I don't know about this. I can definitely see it about quarks. I can see it about Julius Caesar, which was going to be my next example. I'm not convinced it's true of God.
@magitweeter@Radical_EgoCom because it doesn't have any in yours. How can you know about other people? If they're getting along in the world they must have an understanding of the world that allows them to get along. What possible evidence could you have that they're wrong about the explanatory force of that worldview?
Well, the existence of quarks and Julius Caesar are pretty well established as a matter of socially constructed knowledge.
Why is the fact of God's existence so intimate and personal that it can't be shared across people in the same way, that we're required to say “they get along well enough, they're probably onto something”?

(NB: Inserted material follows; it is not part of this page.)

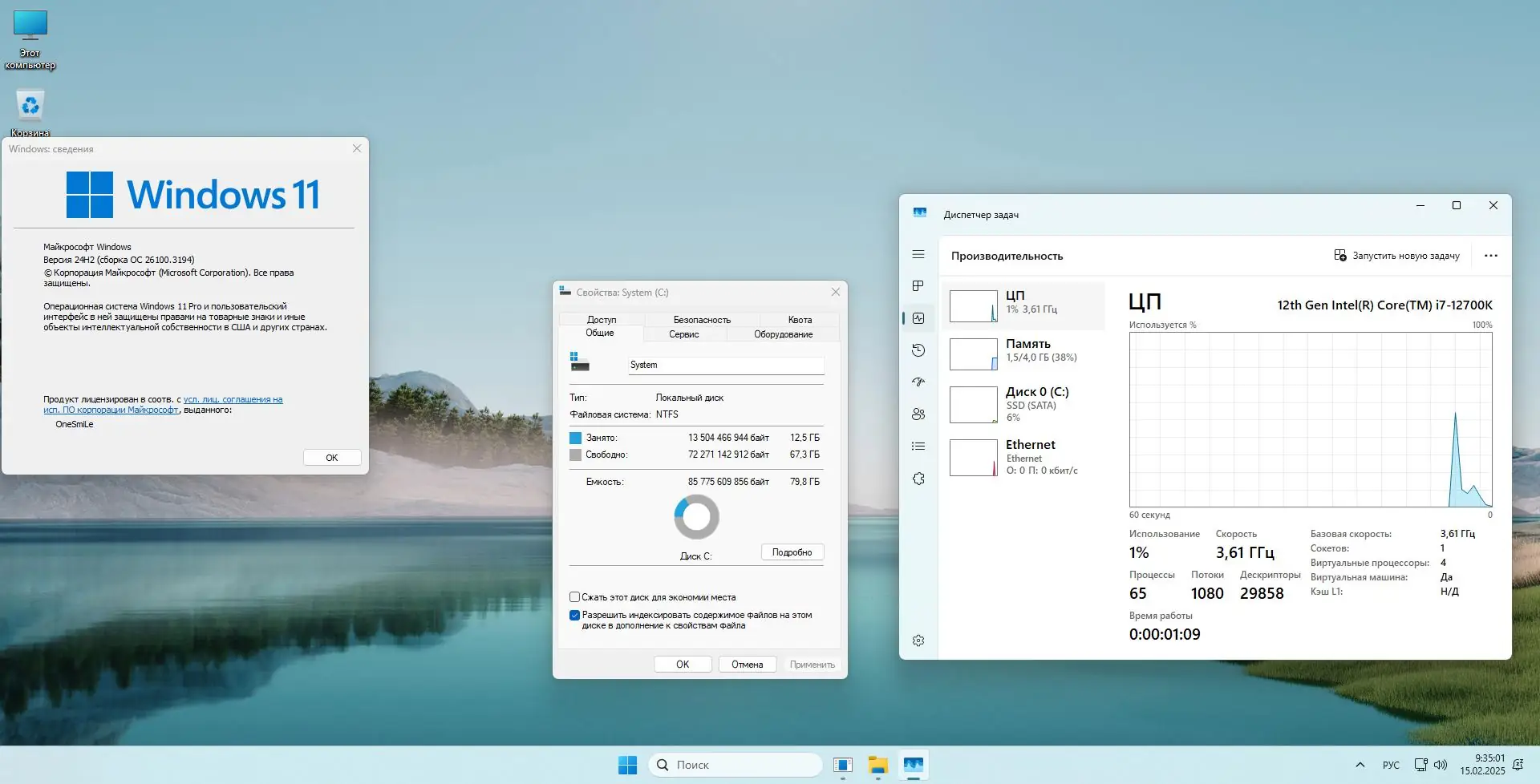Open Startup apps icon in Task Manager sidebar

[x=918, y=382]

I believe that to be a very significant difference between quarks/Julius Caesar and God, as subjects of existence claims.
@magitweeter@Radical_EgoCom pathogens are mostly visible under under microscopes so I have no problem with saying that existence claims about pathogens can be proved. I believe my eyes. It's existence claims about imperceptible objects like quarks and God that I don't think can be proved. But also I don't think the impossibility of proof requires agnosticism. I'm also dubious that such claims can be disproved, but I'm not as sure about that as I am that they can't be proved.

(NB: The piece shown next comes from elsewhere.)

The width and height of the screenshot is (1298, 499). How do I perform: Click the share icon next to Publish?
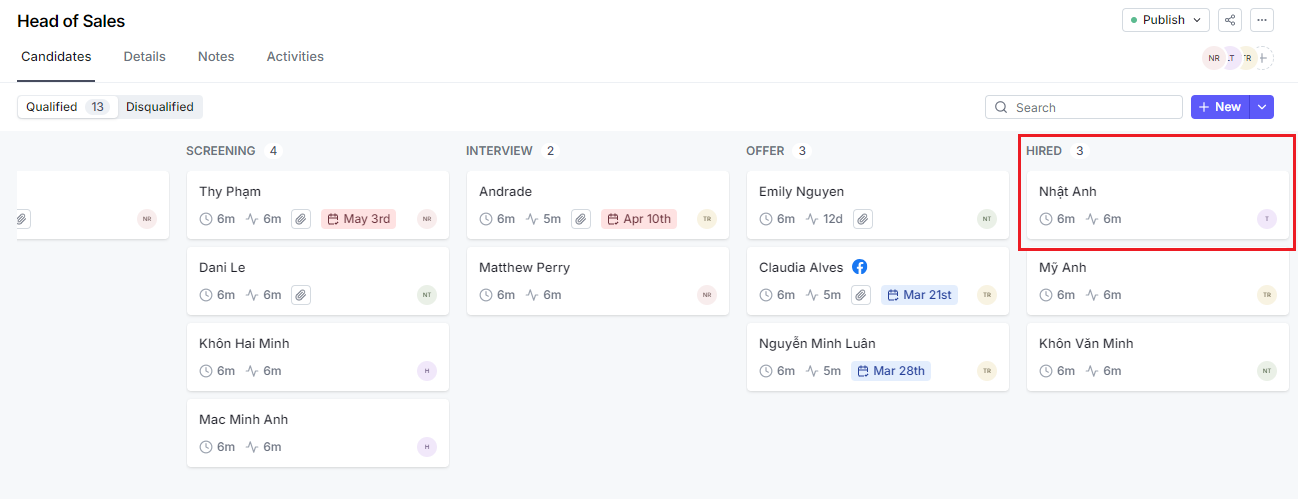coord(1230,20)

Can you give an example of an imperceptible object whose existence you think can be proved and a proof that it exists?
Do you not accept non-constructive existence proofs in mathematics?

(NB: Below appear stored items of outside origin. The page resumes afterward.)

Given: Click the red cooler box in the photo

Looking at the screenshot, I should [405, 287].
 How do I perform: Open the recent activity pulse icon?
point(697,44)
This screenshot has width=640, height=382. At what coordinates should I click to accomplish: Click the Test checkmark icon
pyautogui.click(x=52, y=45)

I think the meaning of “imperceptible” is critical to the question. Even quarks, to use your example, aren't imperceptible as i understand it. Experimental devices respond more or less consistently as they're expected to if physical models with quarks accurately reflect reality—quarks are real, and their effects are perceptible.
Yes, of course i accept non-constructive existence proofs. A proof is still very much a physical, (socially) tangible act.
@magitweeter@Radical_EgoCom perceptible means you can sense it with your senses. Quarks are imperceptible and all the evidence for their existence is circumstantial. The world reacts to inquiries as we would expect it to if quarks exist. This can't reasonably be called proof since it's essentially deducing the antecedent from the consequent, but it's all we can do in science. Even freaking Karl popper thought so.
But that's exactly the kind of evidence there is for the existence of God. Assuming God exists has adequate explanatory force in some people's authentic worldviews. Just not yours, though.
None of this is anything like mathematical existence proofs, which are either constructive=perceptual, like your group example, or non-constructive, like nothing outside of mathematics.
@magitweeter@Radical_EgoCom@stinky There's no existence claim that refers to nontangible objects that can be proved or disproved. But no, that's no reason in itself to be agnostic about them.
I'd argue, e.g., that the claim that God exists and the claim that quarks exist have the same epistemic status. Neither object is directly perceptible. All evidence for either is circumstantial.
But that's not a reason to be agnostic about the existence claims. People believe or disbelieve such claims based on the worldview they're operating under. If the existence of a intangible object contributes to the functionalit's of the worldview it exists. If its existence detracts it doesn't. If it's neutral then agnosticism is an option.
Do you think it's possible to prove an existence claim outside of mathematics, where those words have merely technical meanings? Can you give an example of such a proof?
To be clear: i am a gnostic atheist; to me the answer to the question “does God exist?” is a clear no.
I am very empirical even about mathematical claims—you prove the existence of (say) a nonabelian group of order 8 by carrying out the construction, which is a laborious real-world computation with real-world results.
You prove the existence of a certain pathogen in a patient's body by running a certain lab test.